Ибо есть архив многолетних объективных наблюдений.
«Зачем на Солнце пятнушки, – писал чеховский урядник в письме ученому соседу, – если и без них обойтиться можно?» К его горестному недоумению сегодня с готовностью присоединились бы тысячи телеграфистов, операторов теле– и радиостанций, водителей судов, самолетов и космических кораблей. Дело в том, что крохотные «пятнушки» (диаметр их достигает десятков тысяч километров, значительно превышая земной), эти воронкообразные завихрения раскаленной солнечной плазмы – источник мощнейшего магнитного излучения.

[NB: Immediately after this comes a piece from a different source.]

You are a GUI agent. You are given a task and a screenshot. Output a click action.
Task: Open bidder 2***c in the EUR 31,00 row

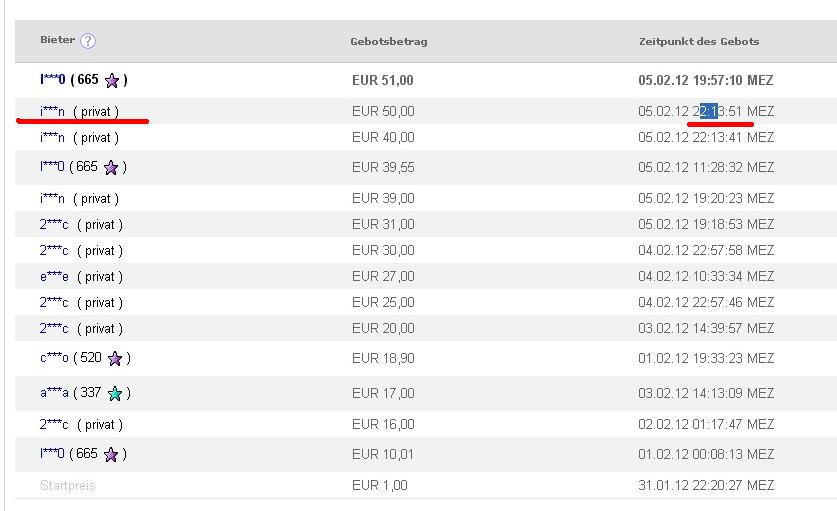(x=54, y=224)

Покрывая миллионы километров, излучение достигает Земли, и бьются в судорогах стрелки компасов, нечто непонятное выстукивают телеграфные аппараты, шумливо бесчинствуют теле– и радиоприемники и передатчики, наводятся токи в электропередачах. А живые существа?
Еще три века назад человек догадался, что Земля – большой магнит. С тех пор паутина магнитных силовых линий, выходящих из Северного полюса и входящих в Южный (с небольшим в размерах Земли сдвигом – в несколько сот километров), стала объектом пристального изучения физиков, геологов, метеорологов. Сегодня к ним присоединились биологи. Живые существа, выраставшие в этой насыщенной магнитной среде, не могли не отразить в своем устройстве ее влияние – их нервная система должна была как-то откликаться и на колебания этой среды. А значит, нашествие космических магнитных полей, искажающее паутину земного поля, тоже не могло проходить незамеченным.
В фактах недостатка не было. И в каких фактах! Кривая магнитных возмущений, снимаемая в течение девяти лет (отметки делались через каждые несколько часов), в точности повторялась кривой психических расстройств и самоубийств, приступов судорог с потерей сознания, неожиданных обострений у сердечников (часто со смертельным исходом) и дорожных катастроф. Такое же совпадение (с крупными магнитными бурями – их периодичность равна одиннадцати годам) обнаружилось в мировых эпидемиях холеры, чумы и оспы, урожайности зерна, размножении рыбы, зверей и саранчи, утолщении годовых колец на деревьях.